The government is set to bring forward fresh legislation to help businesses adjust to new social distancing requirements, as the UK begins to emerge from months of lockdown.
The Business and Planning Bill is set to be introduced this week and will be led by the Department for Business, Energy and Industrial Strategy (Beis), the Prime Minister’s official spokesman said today.
The new coronavirus bill will centre around planning changes and allowing cafes, pubs and restaurants to serve takeaway alcohol as part of an “al fresco revolution”.
“At the heart of it will be legislation to enable businesses to adjust to new ways of working and to help businesses to capitalise on the summer months,” the PM’s spokesman said.
“We will look to support businesses to implement safer ways of working to manage the ongoing risks from coronavirus, and in particular the need for social distancing.”
Plans to relax Sunday trading laws in a bid to boost weekend shopping are still “under review”, the PM’s spokesman added. Changes to the Sunday Trading Act 1994 would allow larger shops and supermarkets to open for more than six hours on Sundays to allow people to shop for longer and provide a welcome boost to retailers.
Prime Minister Boris Johnson, his chief adviser Dominic Cummings, chancellor Rishi Sunak, and business secretary Alok Sharma, all support the move, the Times reported.
However, a group of more than 50 Tory MPs are reported to have voiced their opposition to the extension, claiming it would result in larger retailers drowning out smaller shops, which are already permitted to trade all day on Sundays under the 1994 act.
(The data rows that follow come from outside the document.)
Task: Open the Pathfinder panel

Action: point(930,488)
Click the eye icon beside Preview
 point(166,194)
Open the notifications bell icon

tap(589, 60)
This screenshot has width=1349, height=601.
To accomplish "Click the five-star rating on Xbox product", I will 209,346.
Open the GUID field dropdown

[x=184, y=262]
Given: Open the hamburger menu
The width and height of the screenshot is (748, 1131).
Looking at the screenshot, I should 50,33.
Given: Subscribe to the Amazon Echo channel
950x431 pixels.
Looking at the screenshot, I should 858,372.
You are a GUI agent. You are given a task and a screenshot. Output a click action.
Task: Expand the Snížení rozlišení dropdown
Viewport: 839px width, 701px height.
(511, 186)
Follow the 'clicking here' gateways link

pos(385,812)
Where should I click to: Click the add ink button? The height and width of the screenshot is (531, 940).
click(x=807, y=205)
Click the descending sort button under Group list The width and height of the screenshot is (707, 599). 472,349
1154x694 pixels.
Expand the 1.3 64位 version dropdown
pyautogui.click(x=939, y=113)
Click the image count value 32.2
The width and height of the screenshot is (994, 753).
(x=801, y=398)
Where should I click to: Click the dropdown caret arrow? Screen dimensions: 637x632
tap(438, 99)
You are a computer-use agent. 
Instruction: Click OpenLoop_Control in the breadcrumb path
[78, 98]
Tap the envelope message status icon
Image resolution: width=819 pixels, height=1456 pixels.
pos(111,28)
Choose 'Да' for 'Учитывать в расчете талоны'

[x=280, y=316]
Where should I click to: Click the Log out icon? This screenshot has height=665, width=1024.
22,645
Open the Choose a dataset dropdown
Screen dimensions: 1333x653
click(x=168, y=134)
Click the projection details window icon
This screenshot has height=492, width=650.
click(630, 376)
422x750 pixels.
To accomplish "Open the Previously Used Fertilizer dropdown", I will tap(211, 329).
Johnson’s official spokesman said: “We have said we will keep measures such as extending Sunday trading hours under review as they can support shops with social distancing and allow shoppers to buy food and other items more conveniently.”
It comes amid claims the chancellor is set to cut the VAT rate in an attempt to kickstart the economy by encouraging the public to hit the high streets. Sunak is understood to have instructed Treasury officials to explore a cut to the sales tax.
The Institute of Fiscal Studies (IFS) last week said the economic shutdown has slashed nearly two decades of growth and warned that borrowing will skyrocket to levels not seen since the Second World War.